WHAT TO DO ▸ Send back exactly the lines from the opening line of the records below through the one with "You are a computer-use agent. Viewport: 867px".

GIVEN DATA ▸

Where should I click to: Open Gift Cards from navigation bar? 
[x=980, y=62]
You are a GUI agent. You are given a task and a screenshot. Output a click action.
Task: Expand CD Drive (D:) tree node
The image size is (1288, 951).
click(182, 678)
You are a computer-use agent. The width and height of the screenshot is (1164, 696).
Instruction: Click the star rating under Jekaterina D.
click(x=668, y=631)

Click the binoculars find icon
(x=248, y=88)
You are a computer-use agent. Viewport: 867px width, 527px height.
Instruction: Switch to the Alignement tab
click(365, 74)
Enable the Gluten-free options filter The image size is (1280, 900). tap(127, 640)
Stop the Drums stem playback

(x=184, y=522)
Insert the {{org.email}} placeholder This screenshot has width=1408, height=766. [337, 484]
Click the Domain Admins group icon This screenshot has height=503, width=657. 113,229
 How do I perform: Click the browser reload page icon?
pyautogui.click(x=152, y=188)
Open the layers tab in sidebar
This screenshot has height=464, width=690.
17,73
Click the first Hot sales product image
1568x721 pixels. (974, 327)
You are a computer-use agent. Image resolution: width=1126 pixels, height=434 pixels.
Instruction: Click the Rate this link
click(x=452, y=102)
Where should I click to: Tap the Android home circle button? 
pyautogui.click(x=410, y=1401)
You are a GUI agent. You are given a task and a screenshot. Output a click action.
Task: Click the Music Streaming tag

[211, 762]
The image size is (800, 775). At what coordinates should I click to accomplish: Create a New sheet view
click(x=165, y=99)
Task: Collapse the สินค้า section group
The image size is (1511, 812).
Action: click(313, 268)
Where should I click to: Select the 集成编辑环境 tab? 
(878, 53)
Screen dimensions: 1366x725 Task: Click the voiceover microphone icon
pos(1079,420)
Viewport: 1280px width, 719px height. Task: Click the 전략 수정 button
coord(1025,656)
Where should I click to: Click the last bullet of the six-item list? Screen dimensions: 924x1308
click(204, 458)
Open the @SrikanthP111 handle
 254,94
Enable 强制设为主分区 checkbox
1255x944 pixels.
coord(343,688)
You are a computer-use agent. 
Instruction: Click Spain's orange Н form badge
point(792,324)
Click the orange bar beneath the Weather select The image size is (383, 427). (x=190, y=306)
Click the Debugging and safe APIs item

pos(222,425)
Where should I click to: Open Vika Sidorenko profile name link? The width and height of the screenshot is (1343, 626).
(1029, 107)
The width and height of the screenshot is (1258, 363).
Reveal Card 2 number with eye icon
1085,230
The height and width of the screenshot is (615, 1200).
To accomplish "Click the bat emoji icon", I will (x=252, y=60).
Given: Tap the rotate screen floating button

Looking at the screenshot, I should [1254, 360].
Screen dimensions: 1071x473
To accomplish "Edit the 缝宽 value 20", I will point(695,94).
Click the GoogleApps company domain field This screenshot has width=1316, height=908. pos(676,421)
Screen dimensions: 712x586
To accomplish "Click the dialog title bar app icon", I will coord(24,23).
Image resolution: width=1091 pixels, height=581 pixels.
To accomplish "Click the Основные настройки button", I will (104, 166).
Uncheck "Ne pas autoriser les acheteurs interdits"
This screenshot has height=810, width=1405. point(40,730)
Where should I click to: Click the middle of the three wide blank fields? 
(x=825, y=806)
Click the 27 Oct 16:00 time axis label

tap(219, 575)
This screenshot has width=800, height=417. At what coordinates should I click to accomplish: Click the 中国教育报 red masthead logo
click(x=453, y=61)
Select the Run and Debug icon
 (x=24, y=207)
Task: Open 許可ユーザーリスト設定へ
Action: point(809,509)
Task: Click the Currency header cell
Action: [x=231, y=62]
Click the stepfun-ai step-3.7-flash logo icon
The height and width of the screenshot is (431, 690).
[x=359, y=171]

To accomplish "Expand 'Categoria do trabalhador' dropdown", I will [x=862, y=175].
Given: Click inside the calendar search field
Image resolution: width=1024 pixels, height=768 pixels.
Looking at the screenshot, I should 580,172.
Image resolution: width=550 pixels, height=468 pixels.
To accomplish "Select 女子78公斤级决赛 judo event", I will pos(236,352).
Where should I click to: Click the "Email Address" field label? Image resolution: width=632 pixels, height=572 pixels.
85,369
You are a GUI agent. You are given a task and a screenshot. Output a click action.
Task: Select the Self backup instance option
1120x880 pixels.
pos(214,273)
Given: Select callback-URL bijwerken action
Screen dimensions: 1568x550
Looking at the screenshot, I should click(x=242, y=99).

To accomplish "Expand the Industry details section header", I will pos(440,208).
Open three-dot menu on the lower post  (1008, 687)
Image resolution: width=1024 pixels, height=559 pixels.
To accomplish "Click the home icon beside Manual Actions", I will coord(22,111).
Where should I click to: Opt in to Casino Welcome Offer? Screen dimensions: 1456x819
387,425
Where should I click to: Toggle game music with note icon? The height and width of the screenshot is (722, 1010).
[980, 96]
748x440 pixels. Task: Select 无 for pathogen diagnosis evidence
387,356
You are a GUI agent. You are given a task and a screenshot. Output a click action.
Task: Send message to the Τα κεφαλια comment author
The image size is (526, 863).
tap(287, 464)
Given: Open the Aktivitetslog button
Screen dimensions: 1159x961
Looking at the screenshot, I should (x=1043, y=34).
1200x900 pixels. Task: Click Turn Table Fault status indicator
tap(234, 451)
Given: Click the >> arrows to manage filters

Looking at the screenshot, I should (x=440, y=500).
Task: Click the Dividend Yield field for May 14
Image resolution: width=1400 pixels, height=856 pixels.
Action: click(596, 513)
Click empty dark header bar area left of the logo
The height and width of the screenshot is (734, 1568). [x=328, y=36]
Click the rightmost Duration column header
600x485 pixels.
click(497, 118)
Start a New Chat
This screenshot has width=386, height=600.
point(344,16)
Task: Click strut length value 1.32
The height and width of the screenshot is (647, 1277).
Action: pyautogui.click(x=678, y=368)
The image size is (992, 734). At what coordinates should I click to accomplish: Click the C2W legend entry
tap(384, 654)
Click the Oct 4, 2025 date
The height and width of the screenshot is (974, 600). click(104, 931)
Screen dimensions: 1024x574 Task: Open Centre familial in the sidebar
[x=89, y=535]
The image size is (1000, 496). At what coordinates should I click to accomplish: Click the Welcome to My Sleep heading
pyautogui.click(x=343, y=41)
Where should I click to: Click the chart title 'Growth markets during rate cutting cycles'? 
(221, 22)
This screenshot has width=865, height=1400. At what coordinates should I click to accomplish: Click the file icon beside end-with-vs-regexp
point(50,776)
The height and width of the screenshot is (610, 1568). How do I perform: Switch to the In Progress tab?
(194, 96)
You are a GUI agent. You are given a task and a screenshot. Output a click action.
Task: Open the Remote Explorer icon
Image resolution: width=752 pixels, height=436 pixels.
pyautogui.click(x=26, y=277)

THE COMPLETED TASK ▸
Where should I click to: Open Gift Cards from navigation bar? 
[x=980, y=62]
You are a GUI agent. You are given a task and a screenshot. Output a click action.
Task: Expand CD Drive (D:) tree node
The image size is (1288, 951).
click(182, 678)
You are a computer-use agent. The width and height of the screenshot is (1164, 696).
Instruction: Click the star rating under Jekaterina D.
click(x=668, y=631)

Click the binoculars find icon
(x=248, y=88)
You are a computer-use agent. Viewport: 867px width, 527px height.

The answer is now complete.